■ Exercise set:
1. In the text about Brandel Chamblee and Tiger Woods, what grade did Chamblee give Woods for his 2013 season?
2. From the text about Brandel Chamblee and Tiger Woods, output the passage starting with "Fortunately, he is" and going on through "frontrunner in golf.", copied word for word.

■ Selected text:
--- START ---
So is this: Golf Channel analyst Brandel Chamblee, and, apparently by extension, Golf Channel itself, are not going to temper criticism of Woods just to appease his delicate sensitivities for opinion with which he disagrees.

Recall the Chamblee-Woods feud that began when the analyst in his golf.com column gave Tiger an F grade for his 2013 season, basing it on Woods being "a little cavalier with the rules." The ensuing kerfuffle included Woods declaring the ball now in Golf Channel's court.

Chamblee, meanwhile, is still employed and still opining on Woods. When Tiger followed a round of 62 on Friday with a 72 on Saturday, Chamblee said, "Thursday and Friday he is one of the best, but on the weekend you scratch your head. Yesterday he had the read and the speed on the greens. He was clinical when the rest of the field was doubtful. Today [Saturday] was a different Tiger Woods. The golf course was certainly playing harder today, but he is not the same guy on Saturday and Sunday that he is on Thursday and Friday."

For its part, Golf Channel included the quote in an email, a welcome development that suggests it hasn't muffled him. Geoff Ogilvy in a recent Golf World column wrote,"To my mind, Brandel is one of the best things on Golf Channel...I don't want him to be less insightful, whether I agree with his positions or not...I don't want him scared of any repercussions. That only diminishes his contribution to ongoing debate within the game. It scares me to think we as players might be able to change how he goes about his job."

Fortunately, he is going about it the way he always has. Woods lent credence to Chamblee's assessment with indifferent play that allowed Johnson to catch the greatest frontrunner in golf.

Meanwhile, the event is moving on to Florida. Can we all move on as well?
--- END ---
[Stored items]
--- START ---
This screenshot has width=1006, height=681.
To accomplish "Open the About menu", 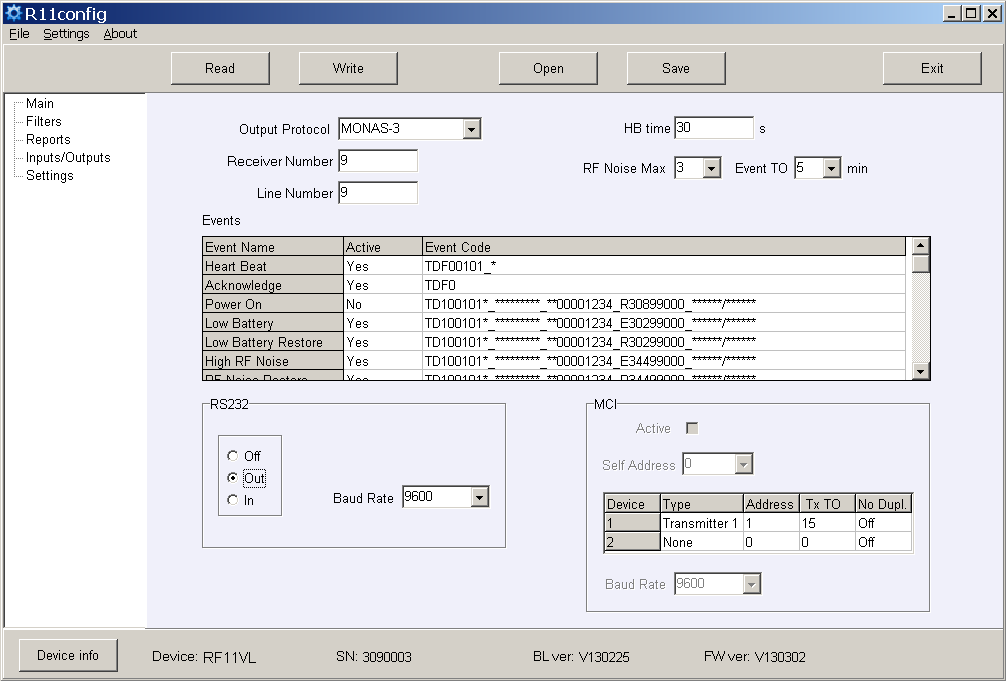I will (x=120, y=34).
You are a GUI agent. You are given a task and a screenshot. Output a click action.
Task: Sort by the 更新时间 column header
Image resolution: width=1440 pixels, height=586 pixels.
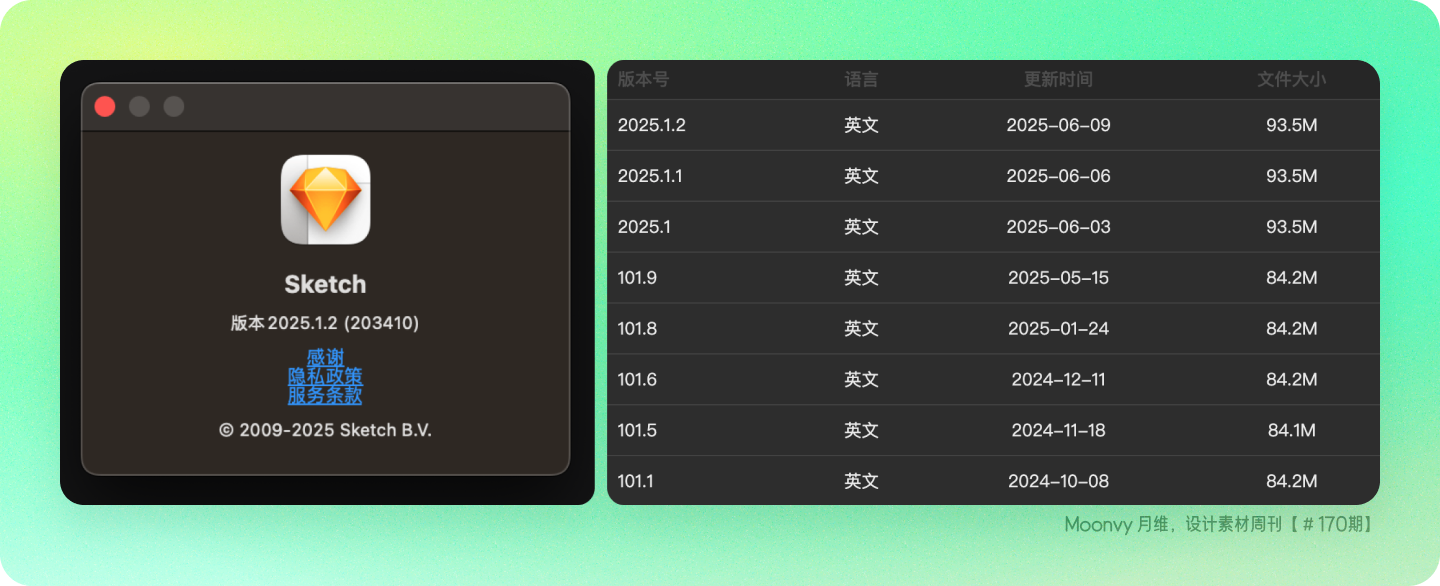pos(1058,79)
--- END ---
■ Answers by task:
1. An F

2.
Fortunately, he is going about it the way he always has. Woods lent credence to Chamblee's assessment with indifferent play that allowed Johnson to catch the greatest frontrunner in golf.